No século XX, emergiu nos países da common law e na Europa Ocidental um modelo de processo judicial que conta entre as suas regras (a) com o registo de toda a prova, incluindo os depoimentos prestados oralmente em audiência, e (b) com a garantia de recurso para um tribunal superior do julgamento sobre os factos pelo tribunal de 1.ª instância. O processo português, todavia, foi-se mantendo à margem da corrente, não obstante haver quem, na faculdade e na advocacia, deplorasse a insuficiente garantia de justo processo, decorrente da falta de documentação de toda a prova e duma plena dupla jurisdição.

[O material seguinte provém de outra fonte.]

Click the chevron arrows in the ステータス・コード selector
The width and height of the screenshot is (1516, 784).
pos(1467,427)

Argumentava-se, para não dar ouvidos àquelas vozes, que o julgamento dos factos por um colectivo de juízes já era uma garantia de justiça eficaz.
As coisas mudaram em 1995. Na revisão do processo civil então aprovada, garantiu-se a gravação dos depoimentos e a real possibilidade de impugnar o julgamento em matéria de facto no recurso para a Relação. Em contrapartida, o tribunal colectivo foi praticamente abolido, passando as causas a ser julgadas pelo juiz singular (a quem a literatura italiana, para não haver engano, chama monocrático). A última parte foi um erro tremendo. Nada aconselha um desinvestimento nas condições para um processo justo na 1.ª instância por troca com uma maior garantia do seu controlo pela Relação. O ideal é que uma causa seja bem julgada na 1.ª instância. A colegialidade cultiva e ilumina. A solidão do poder de dirigir o processo e julgar a causa atrofia e vicia. Em resultado disto, a justiça cível piorou na 1.ª instância.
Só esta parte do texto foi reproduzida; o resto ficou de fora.